◆ Reading passage
· · · · ·
In order to break away from the monotony of office life I take a photography course with the camera that my mom and my stepdad gave me to “start my life”. What I love about photography is that it’s very different to writing. With writing I get lost inside my head and sometimes there’s not a lot going on in there or there’s too much going on and it’s not a good place to be. With photography, I get lost in the world outside of myself. Take the external and forget about the internal.
I am driving to Kalk Bay, which nestles past Muizenberg. Where I was raped. I don’t know the road well and my GPS takes me on the exact same path that we drove back from the hospital that morning. I remember seeing all the morning joggers and thinking about how normal their lives were. This time, as I drive in, I’m wondering who got raped there last night. I wonder who has just had their lives ruined.
It’s cold in Kalk Bay. I’m wearing jeans and a green jacket.
I approach the group of wanna-be photographers and our teacher. We are gathered in a parking lot right next to the beach.
“Good morning!” I say.
“Morning,” everyone choruses back to me. There’s a girl.
· · · · ·
◆ Data segment

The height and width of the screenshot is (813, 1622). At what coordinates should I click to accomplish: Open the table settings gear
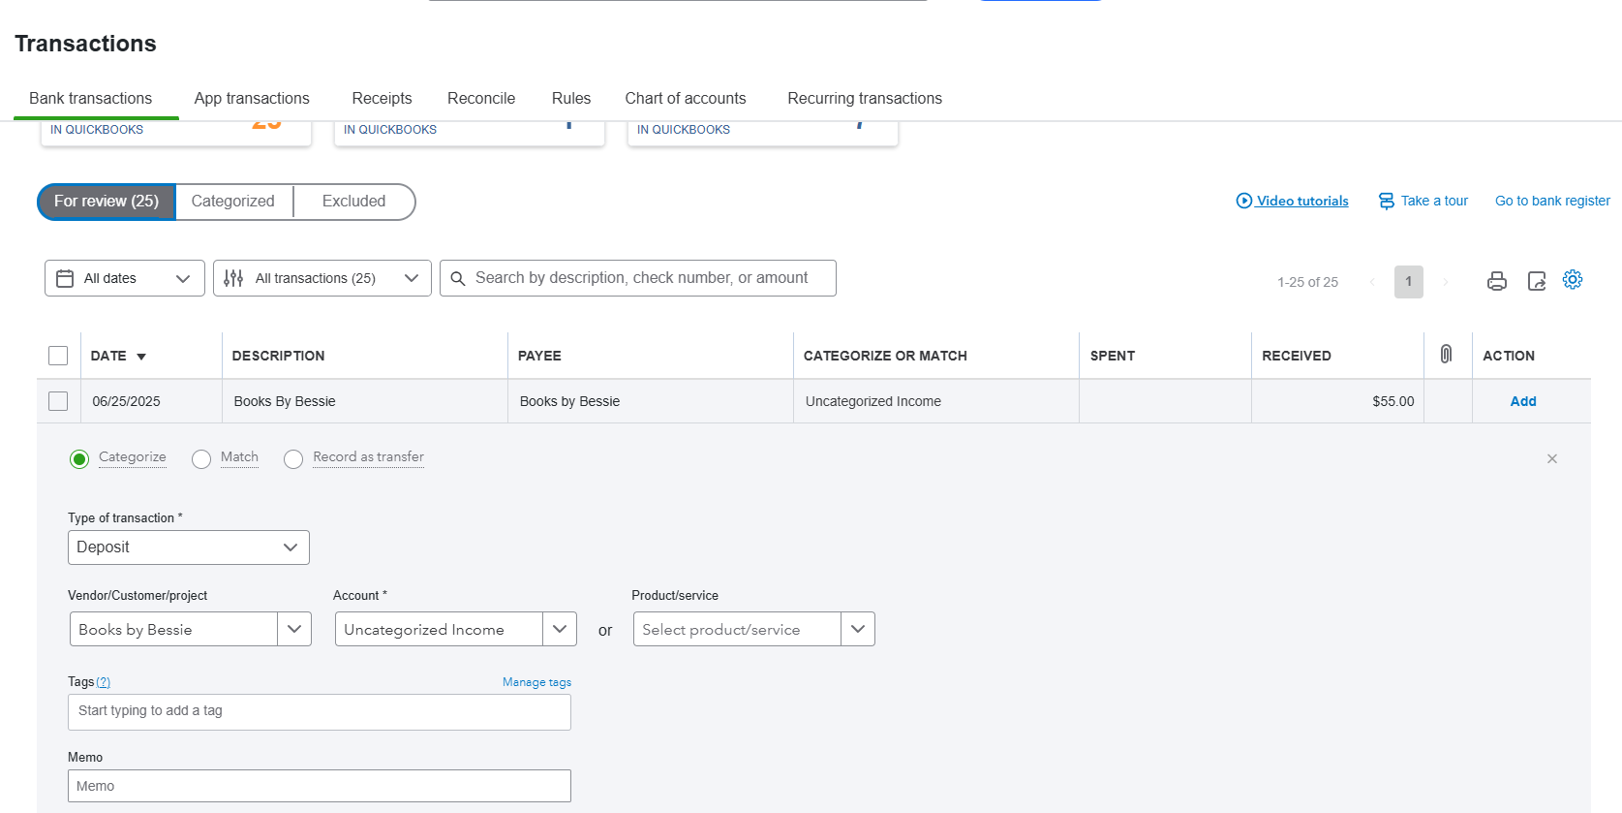(1573, 279)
· · · · ·
◆ Instructions
**1.** Please write out the Kalk Bay passage from "It’s cold in" to "There’s a girl.".
**2.** In the Kalk Bay passage, what is the narrator wearing on the cold morning?
**3.** Carry on the Kalk Bay passage from its last sentence.

◆ Answers below
**1.**
It’s cold in Kalk Bay. I’m wearing jeans and a green jacket.
I approach the group of wanna-be photographers and our teacher. We are gathered in a parking lot right next to the beach.
“Good morning!” I say.
“Morning,” everyone choruses back to me. There’s a girl.

**2.** Jeans and a green jacket.

**3.**
She has black hair and a sharp nose, dark olive skin. I find myself wanting to share my space with her, wanting to be around her all the time.
“How are you?” I ask her.
“Fine, just not a morning person,” she says.
“Me neither, I feel like being here at this time is similar to medieval torture,” I say.
And then it’s just me and my camera. But I am alone and safe in the best possible way – interacting creatively with my environment. I see a coke bottle lying embedded in the sand, a car tire in the distance. To get the perfect angle I lie down on my stomach, my hair flying in every direction, salt water dotting my red leather shoes, and fine sand makes way for me.
I have to pee. I go to an abandoned public restroom where I’m sure someone will abduct me. No one will ever see me alive again. Luckily, after squatting over a toilet seat with cobwebs and drip-drying, I make it out.
I want to follow the girl but I don’t, because she confuses me and I don’t know what to do about it. I’ve wanted to kiss girls before; this is different. When I’m around her she makes me aware of every single part of my body. Would it be easier for me to have sex with a girl? I trust women more than men, but I’ve only been attracted to a few of them. The way her body softly curves around the camera is so different to the aggressive, hard movements of men.
I find myself thinking about her. Fantasising about her. She occupies me.
“Are you a lesbian?” Julia asks me when we go for drinks one night. I have been talking about Photography Girl and my desire for her non-stop.
“I don’t even know if I’m bisexual,” I answer. I’m on my second glass of red wine and I sway to the beat of the heavy bass of whatever rock song is playing at The Shack. “I just know that I’m attracted to her.”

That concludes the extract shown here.